→ **What this task involves**: According to the blog post below, which state is the least-vaccinated in the USA?

I am just back from a visit to my son in Chicago and the rest of my family in Alabama, and am still frazzled — I’m definitely out of traveling shape. Moving around the country was simultaneously delightful, exhausting, and (sometimes) disconcerting. One of the disconcerting elements was the almost complete absence of masks in Alabama, the least-vaccinated state in the USA. I’m now back in Waco, which seems by comparison to offer a model of responsible masking. As a native of Alabama, I want to say to my people back there: Just get vaccinated, and then ditch the masks.
Anyway, here are a few things I might write about at greater length if I were a little more coherent and energetic.
My friend the Rev. Jessica Martin has begun her Bampton Lectures at Oxford, and all signs point to a brilliant set of discourses. I am looking forward to listening to them all and talking copious notes.

→ **Records provided**:

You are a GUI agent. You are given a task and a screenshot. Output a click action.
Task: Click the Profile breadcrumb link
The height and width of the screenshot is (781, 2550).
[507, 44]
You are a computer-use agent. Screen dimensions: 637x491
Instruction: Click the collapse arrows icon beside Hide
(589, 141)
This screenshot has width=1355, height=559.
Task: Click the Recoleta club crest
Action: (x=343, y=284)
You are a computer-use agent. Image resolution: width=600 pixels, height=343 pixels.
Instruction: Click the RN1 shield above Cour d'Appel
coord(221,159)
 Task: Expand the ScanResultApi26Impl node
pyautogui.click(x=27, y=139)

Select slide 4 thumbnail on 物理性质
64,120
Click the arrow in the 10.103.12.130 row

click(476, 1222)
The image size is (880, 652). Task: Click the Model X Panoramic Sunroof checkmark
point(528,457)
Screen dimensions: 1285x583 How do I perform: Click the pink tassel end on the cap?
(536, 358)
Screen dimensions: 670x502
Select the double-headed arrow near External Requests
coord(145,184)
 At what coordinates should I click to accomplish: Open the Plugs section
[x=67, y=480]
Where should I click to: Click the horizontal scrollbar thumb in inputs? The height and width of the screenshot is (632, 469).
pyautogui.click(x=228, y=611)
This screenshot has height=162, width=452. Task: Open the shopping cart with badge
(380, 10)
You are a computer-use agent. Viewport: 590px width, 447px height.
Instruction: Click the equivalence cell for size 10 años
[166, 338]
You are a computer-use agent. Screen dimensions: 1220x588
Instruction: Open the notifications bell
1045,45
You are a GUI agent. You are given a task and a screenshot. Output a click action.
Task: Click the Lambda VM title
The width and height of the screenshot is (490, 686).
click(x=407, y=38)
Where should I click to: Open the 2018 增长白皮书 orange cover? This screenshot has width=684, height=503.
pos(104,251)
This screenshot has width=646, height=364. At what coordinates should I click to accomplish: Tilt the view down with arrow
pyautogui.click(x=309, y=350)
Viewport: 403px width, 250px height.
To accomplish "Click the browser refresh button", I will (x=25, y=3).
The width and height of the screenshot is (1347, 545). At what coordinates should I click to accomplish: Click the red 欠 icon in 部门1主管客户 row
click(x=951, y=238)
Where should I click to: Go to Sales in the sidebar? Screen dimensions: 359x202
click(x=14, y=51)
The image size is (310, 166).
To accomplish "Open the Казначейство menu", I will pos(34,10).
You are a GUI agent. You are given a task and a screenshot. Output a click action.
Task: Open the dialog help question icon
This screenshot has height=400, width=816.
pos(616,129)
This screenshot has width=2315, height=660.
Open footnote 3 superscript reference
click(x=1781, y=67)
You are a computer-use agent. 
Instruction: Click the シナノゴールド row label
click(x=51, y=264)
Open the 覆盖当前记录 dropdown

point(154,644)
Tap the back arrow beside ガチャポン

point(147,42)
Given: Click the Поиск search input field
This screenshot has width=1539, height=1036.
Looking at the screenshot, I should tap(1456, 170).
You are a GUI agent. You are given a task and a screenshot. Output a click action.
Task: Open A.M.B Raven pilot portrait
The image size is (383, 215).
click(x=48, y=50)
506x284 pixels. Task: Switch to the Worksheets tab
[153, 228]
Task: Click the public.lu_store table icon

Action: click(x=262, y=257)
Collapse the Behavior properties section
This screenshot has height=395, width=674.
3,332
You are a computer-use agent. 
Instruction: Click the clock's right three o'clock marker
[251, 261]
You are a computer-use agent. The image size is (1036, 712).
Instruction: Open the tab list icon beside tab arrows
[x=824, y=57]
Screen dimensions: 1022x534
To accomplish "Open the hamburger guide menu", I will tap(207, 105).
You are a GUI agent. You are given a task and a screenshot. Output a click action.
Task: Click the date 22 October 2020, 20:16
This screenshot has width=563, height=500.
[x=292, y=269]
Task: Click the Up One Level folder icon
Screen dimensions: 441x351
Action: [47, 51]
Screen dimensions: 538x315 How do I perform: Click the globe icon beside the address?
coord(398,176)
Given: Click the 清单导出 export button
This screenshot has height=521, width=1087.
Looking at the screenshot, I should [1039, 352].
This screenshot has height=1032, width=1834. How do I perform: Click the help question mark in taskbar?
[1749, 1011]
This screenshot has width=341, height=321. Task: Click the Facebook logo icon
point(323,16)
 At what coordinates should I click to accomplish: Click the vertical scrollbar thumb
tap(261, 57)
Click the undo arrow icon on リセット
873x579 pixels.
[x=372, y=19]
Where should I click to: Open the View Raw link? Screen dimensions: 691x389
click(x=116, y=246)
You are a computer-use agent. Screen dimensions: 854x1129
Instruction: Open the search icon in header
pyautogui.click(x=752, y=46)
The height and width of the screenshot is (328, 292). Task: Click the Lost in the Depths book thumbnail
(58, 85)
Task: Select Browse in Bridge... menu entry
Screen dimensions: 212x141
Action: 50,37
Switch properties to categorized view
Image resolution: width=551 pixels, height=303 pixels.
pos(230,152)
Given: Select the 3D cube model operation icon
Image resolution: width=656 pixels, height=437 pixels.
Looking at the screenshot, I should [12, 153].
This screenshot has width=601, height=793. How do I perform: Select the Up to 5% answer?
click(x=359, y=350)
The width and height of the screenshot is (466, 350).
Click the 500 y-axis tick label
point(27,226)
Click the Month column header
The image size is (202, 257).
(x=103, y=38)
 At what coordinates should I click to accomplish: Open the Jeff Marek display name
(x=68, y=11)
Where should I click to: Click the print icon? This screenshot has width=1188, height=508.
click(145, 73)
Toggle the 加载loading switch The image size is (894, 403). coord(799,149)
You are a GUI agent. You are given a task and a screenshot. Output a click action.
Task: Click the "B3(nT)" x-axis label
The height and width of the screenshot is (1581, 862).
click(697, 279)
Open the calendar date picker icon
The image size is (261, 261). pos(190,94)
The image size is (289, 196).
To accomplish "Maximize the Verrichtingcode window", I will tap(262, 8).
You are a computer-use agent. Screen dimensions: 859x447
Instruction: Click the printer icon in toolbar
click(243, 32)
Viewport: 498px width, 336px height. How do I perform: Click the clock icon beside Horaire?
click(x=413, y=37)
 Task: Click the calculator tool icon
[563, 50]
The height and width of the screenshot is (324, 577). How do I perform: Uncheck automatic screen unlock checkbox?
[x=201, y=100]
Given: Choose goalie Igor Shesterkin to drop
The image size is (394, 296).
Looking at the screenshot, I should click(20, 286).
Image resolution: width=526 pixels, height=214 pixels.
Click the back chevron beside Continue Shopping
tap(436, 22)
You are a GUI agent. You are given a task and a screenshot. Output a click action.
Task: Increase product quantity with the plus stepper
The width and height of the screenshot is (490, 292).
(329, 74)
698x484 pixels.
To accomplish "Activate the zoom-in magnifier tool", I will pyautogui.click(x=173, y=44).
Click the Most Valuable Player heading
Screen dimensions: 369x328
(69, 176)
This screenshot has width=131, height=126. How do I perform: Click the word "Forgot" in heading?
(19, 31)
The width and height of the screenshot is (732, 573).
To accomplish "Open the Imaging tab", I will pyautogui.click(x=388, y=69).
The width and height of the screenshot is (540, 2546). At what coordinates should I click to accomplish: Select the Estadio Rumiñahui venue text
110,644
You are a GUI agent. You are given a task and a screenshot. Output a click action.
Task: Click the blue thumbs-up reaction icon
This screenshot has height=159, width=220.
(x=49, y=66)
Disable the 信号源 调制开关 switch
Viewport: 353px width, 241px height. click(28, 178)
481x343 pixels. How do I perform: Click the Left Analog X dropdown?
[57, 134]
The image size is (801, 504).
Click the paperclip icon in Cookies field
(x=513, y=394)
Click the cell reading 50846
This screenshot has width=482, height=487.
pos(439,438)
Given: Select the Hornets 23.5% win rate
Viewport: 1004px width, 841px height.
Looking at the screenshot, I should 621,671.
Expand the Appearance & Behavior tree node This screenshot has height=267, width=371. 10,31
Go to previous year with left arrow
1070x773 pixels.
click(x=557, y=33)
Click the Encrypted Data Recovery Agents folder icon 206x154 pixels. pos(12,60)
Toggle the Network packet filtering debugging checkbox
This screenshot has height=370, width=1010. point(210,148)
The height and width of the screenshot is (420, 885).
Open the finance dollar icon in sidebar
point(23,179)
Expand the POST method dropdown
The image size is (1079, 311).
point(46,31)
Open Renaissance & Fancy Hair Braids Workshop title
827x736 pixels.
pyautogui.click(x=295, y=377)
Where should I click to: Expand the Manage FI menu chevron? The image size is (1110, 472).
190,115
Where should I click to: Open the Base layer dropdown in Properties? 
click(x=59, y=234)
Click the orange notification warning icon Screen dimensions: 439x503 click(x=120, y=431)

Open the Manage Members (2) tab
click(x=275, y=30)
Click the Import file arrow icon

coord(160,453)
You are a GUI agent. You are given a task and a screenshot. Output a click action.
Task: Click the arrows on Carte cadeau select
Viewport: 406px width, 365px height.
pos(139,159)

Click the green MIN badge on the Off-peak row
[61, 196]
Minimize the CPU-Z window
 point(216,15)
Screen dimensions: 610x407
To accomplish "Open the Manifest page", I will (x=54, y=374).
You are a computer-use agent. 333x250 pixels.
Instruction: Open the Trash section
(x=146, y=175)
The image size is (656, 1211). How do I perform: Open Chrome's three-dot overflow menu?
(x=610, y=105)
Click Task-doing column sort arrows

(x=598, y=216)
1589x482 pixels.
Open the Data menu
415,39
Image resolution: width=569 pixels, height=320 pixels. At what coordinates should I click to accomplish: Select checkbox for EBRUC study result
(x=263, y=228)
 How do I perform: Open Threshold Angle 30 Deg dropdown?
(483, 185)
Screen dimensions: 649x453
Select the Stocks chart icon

→ **Problem solution**: Alabama